• _ASSIGNED TASK_
Omit all pictures and transcribe only the lines in the entries below that run from the line with "The height and width of the screenshot is (656, 851)." through the line with "Task: Click warning icon on third offer".

• _GIVEN DATA_
====================
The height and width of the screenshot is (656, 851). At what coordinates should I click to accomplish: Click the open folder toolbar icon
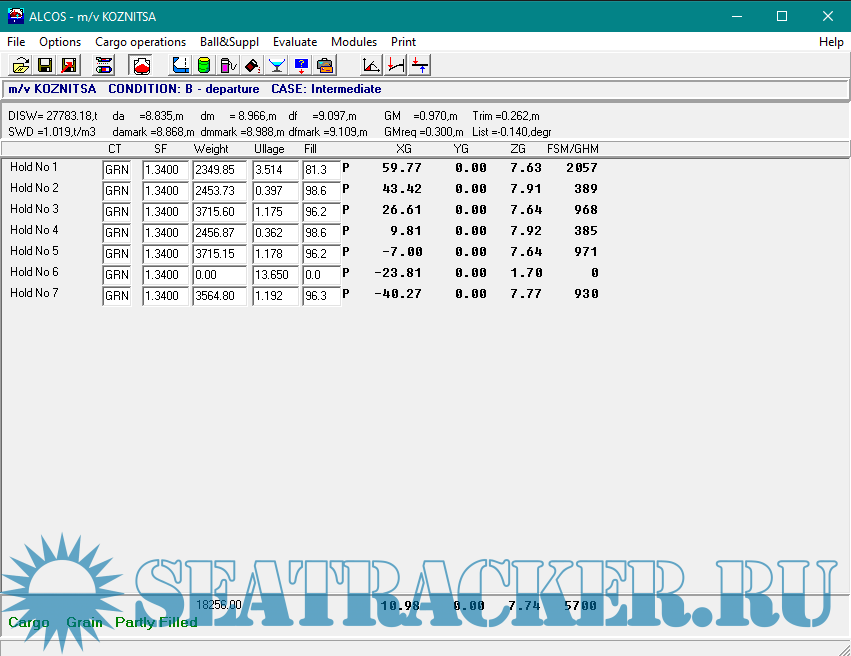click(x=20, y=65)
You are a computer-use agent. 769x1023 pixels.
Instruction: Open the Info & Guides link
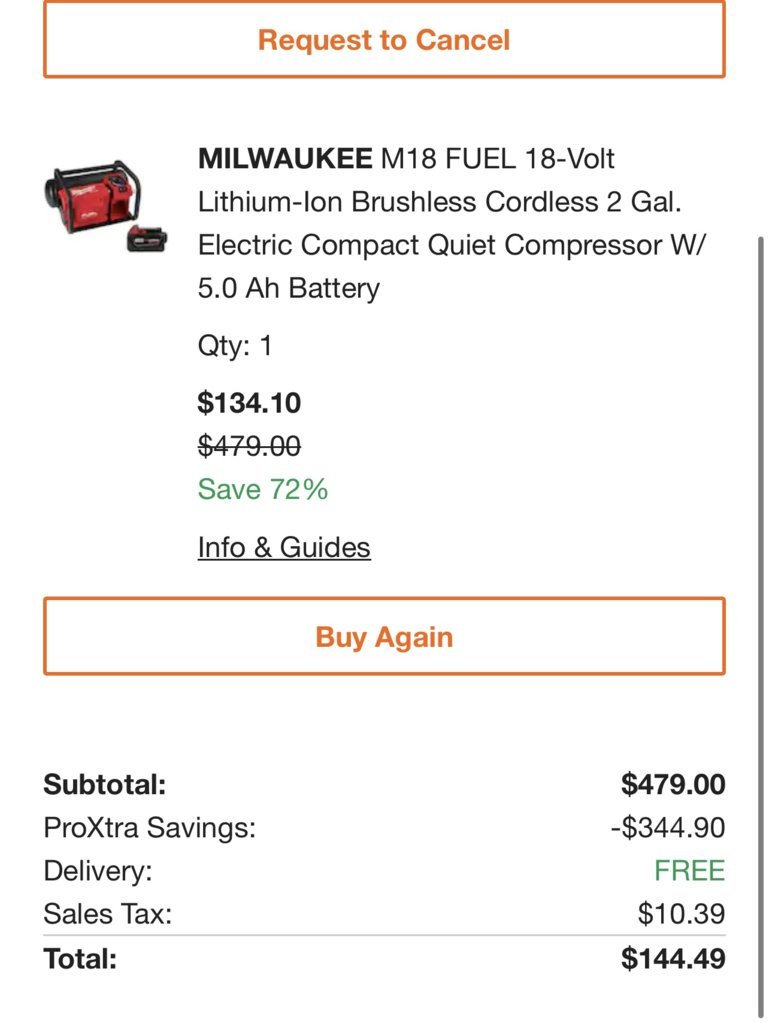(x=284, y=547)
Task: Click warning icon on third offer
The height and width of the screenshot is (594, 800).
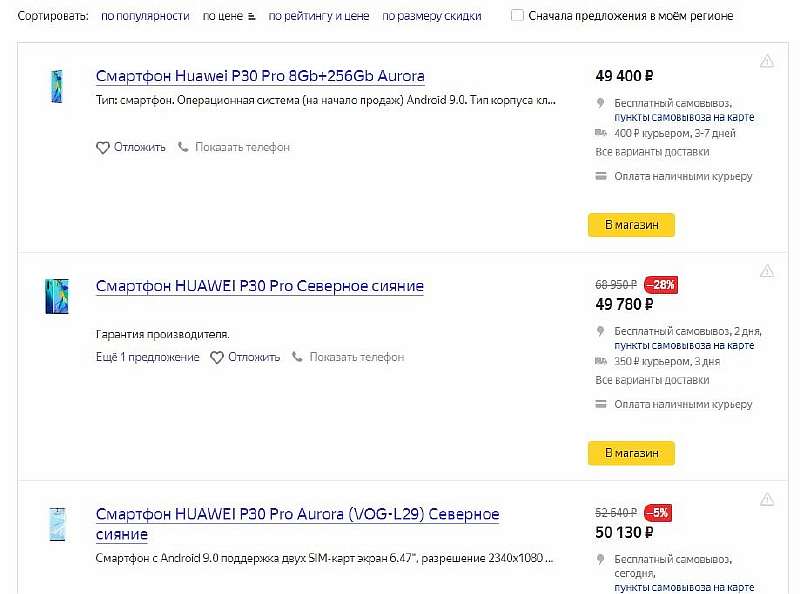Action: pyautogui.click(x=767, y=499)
====================
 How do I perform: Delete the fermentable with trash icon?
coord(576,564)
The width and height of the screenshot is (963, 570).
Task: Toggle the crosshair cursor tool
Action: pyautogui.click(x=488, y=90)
====================
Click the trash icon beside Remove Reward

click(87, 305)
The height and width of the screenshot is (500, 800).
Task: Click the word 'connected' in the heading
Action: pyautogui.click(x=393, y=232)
====================
• _SOLUTION FOR THIS PROBLEM_
The height and width of the screenshot is (656, 851). At what coordinates should I click to accomplish: Click the open folder toolbar icon
click(x=20, y=65)
You are a computer-use agent. 769x1023 pixels.
Instruction: Open the Info & Guides link
(x=284, y=547)
Task: Click warning icon on third offer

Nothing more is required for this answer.